Built with AI based on Tsinghua University’s big data program, the robot features natural language recognition and was designed to do one thing: answer math questions.
This year the team pit AI-MATHS against multiple exam papers which it completed in only to hours.
Observed by a specialised team of examiners, the robot read the questions on e-paper much like your average biological student would, then set to work. Cut off from the wider network and internet, AI-MATHS relies on an intelligence based on thousands of math questions hosted in it’s ‘mind’.
With this much data, one would assume humans would be pulling out of math papers around the world in search of less robot-saturated waters. In actuality, the robots best efforts still sat around the class average of over 40 diligent students.
In the Beijing math CEE mock exam, AI-MATHS scored 105 points and completed the paper in 22 minutes. The student average for the class was 106 this year, so human problem solving abilities aren’t quite replaceable just yet.
Director of the data center at Tsinghua University Lin Hui says the AI uses small scale training to be able to answer questions quickly. In future he expects AI-MATHS will receive large-scale training and will have its capabilities expanded to possibly learn other subjects.
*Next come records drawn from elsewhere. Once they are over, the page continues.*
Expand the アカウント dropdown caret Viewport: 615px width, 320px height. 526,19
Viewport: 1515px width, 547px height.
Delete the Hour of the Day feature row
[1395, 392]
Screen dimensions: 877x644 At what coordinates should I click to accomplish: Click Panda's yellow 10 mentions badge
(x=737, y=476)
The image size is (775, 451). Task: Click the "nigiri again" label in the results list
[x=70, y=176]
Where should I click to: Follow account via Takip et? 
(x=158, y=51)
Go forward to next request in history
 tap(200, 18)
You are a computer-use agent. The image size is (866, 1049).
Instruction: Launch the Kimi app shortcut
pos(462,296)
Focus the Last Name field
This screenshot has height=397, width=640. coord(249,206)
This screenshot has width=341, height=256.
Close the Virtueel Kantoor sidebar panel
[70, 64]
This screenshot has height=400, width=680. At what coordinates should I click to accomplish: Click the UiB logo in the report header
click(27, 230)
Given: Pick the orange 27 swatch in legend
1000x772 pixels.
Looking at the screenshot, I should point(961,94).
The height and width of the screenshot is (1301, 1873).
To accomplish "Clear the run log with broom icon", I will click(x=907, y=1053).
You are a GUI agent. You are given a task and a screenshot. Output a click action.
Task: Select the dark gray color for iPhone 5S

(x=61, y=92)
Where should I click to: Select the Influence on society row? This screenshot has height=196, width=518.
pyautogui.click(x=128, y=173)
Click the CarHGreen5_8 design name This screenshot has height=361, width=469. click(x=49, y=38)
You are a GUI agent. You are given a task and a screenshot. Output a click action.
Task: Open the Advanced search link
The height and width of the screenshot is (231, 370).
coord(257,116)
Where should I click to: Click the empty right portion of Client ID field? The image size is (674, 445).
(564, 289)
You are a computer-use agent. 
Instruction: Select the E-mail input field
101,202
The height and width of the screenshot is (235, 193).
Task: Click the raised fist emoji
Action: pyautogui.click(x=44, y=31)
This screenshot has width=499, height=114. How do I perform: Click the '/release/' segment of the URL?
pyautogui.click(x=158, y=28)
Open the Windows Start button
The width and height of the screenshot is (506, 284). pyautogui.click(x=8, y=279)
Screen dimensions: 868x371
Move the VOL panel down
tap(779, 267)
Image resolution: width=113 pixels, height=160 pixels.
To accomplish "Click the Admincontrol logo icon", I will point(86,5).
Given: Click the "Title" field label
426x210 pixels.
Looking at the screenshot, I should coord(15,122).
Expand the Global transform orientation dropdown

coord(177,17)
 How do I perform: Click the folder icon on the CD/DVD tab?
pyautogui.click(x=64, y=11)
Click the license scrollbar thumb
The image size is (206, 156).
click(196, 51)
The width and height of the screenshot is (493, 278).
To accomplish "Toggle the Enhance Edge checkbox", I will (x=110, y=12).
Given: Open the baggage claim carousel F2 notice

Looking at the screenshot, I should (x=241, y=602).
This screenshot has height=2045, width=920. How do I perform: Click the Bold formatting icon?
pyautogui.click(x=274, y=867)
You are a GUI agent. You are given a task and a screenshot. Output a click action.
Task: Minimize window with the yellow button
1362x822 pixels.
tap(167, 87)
The programme also develops AI education products for, mainly, secondary mathematics. Hui hopes AI-MATHS will soon turn its knowledge on the worlds of finance and medicine.
China has recently included AI into its national strategy to support the industry and promote exports and innovation.
Educators don’t need to worry about robots taking math out of the equation just yet, but being prepared for an automated future is something to keep in the back of our minds.